DESCRIPTION DE LA TÂCHE
Mettez en CSV à deux colonnes, nommées consigne et reponse, tout ce qui va de la ligne contenant « This screenshot has » jusqu'à la fin des lignes. Chaque texte et sa réponse occupent une rangée, chacun dans un seul champ entre guillemets, avec les sauts de ligne remplacés par des espaces et sans les images.

□ □ □ □ □

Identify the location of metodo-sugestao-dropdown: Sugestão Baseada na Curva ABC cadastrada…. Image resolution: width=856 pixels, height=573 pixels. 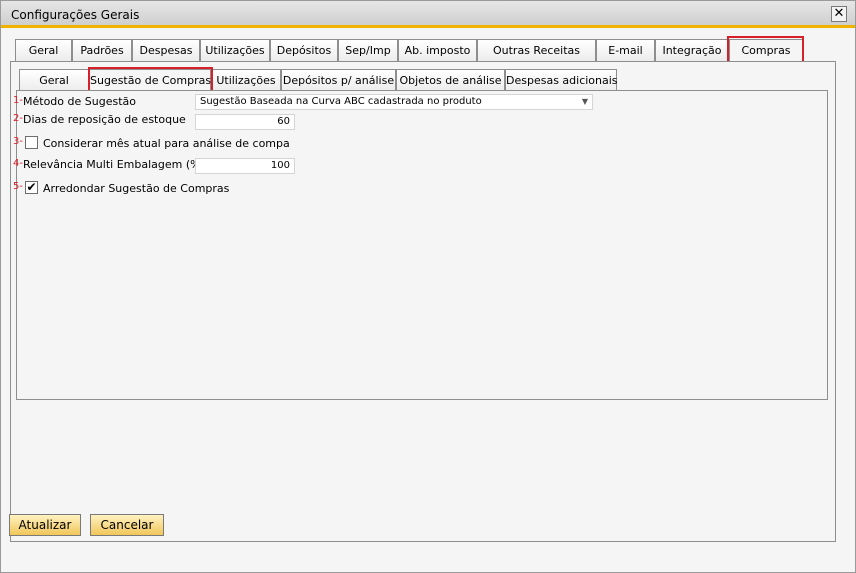
(394, 102).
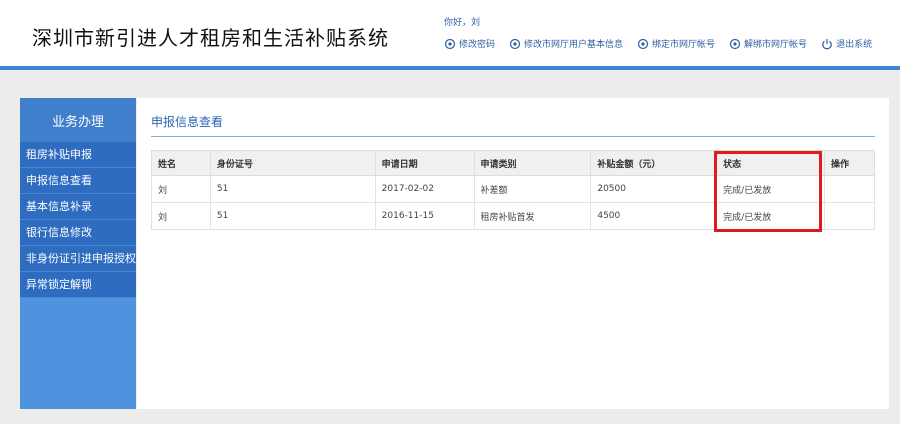  I want to click on sidebar-item-rent-subsidy-apply: 租房补贴申报, so click(78, 155).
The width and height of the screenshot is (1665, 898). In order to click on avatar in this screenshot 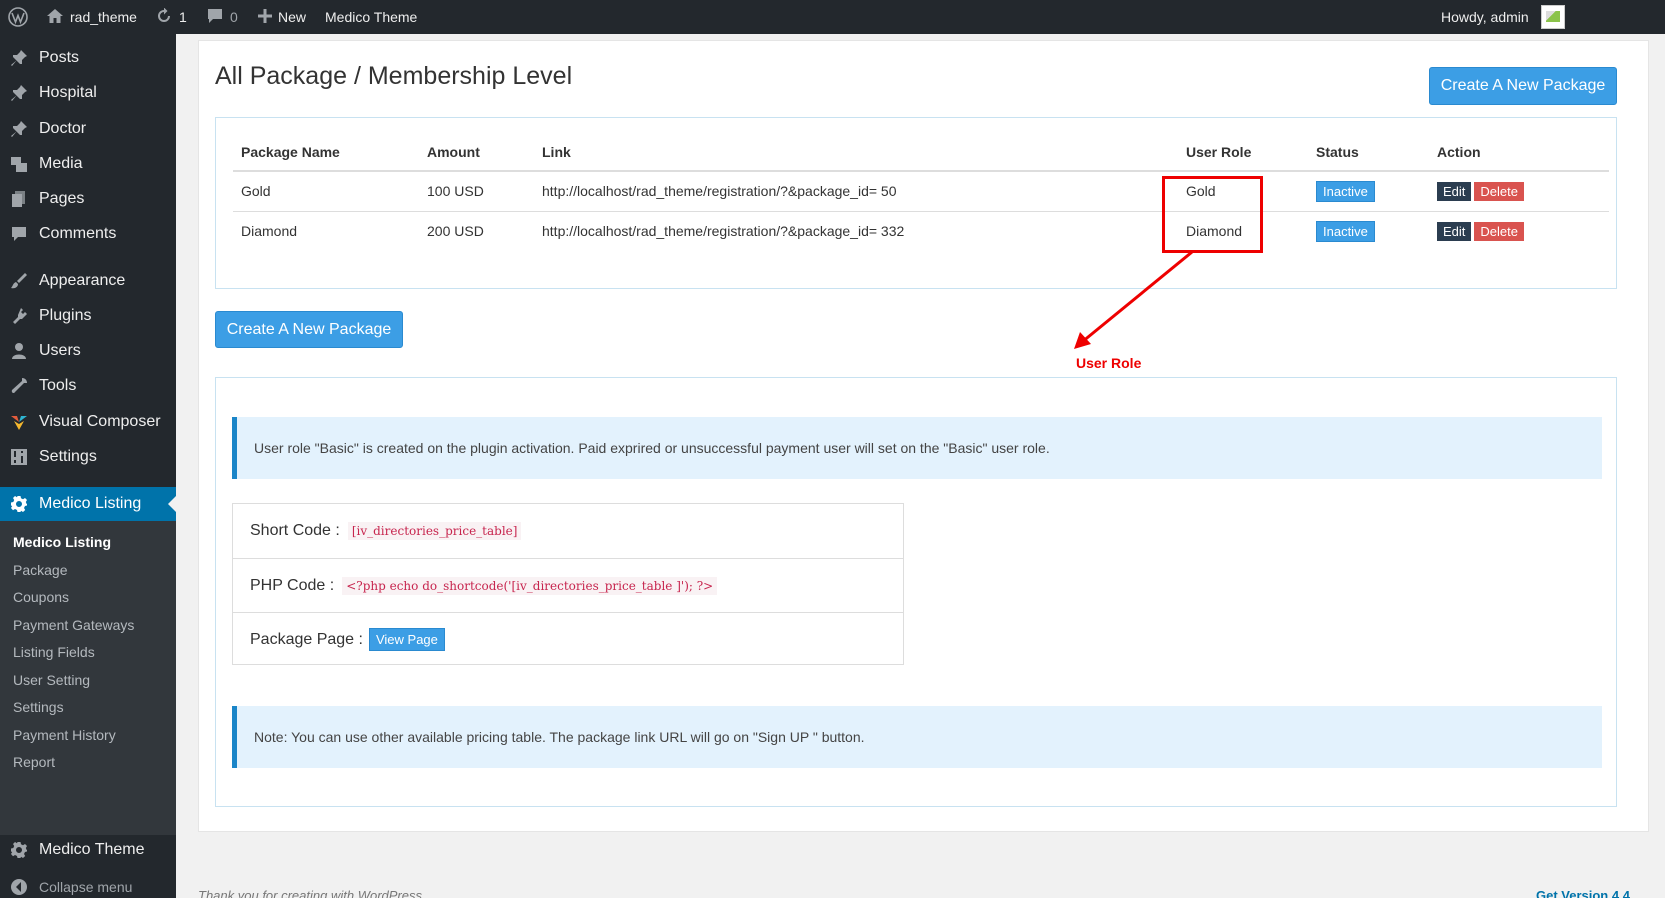, I will do `click(1552, 17)`.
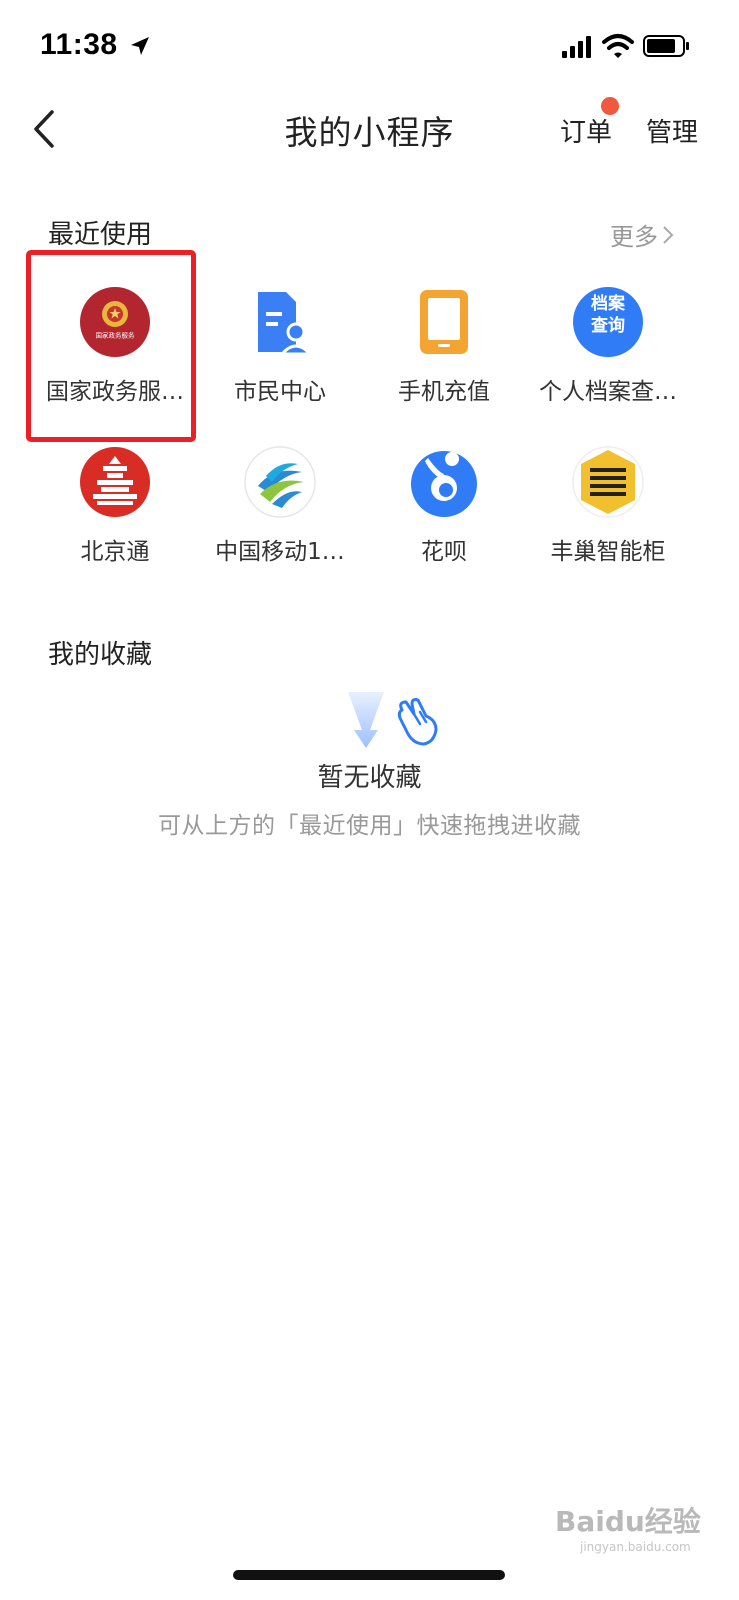  I want to click on favorites-section-title: 我的收藏, so click(100, 655).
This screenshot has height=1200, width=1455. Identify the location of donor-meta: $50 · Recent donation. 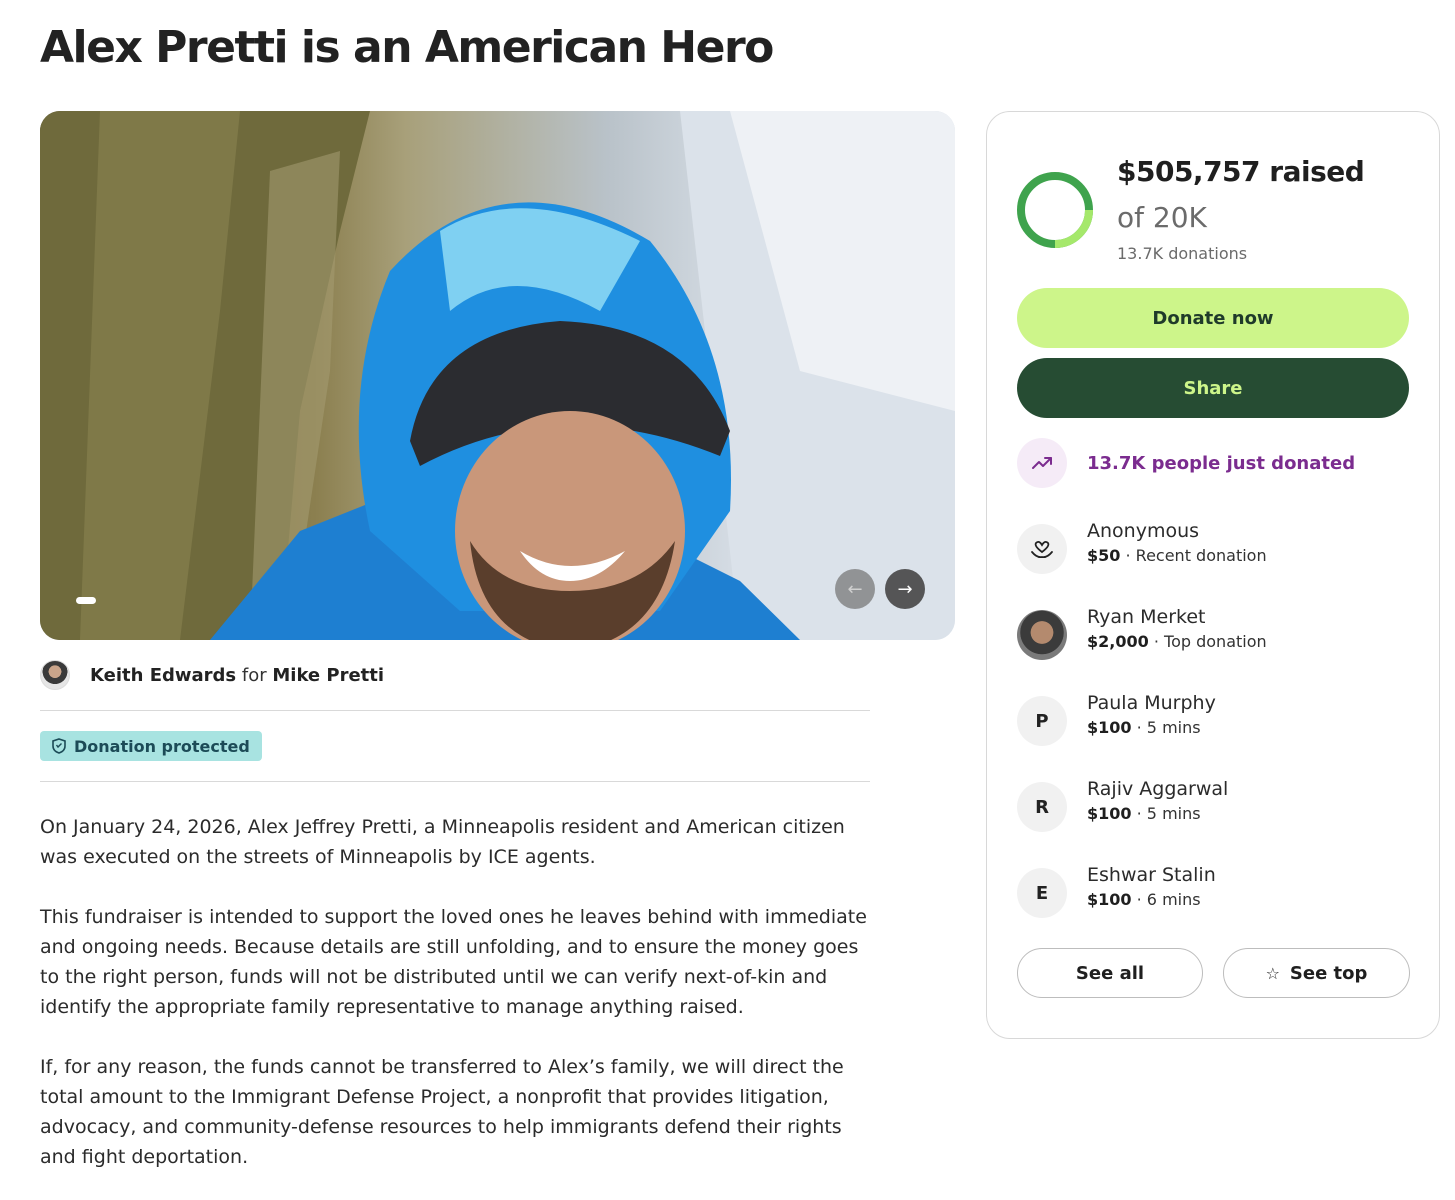
(1177, 556).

□ □ □ □ □

CORRIGÉ
consigne,reponse
"This screenshot has height=1200, width=1455. Identify the location of donor-meta: $50 · Recent donation.","(1177, 556)."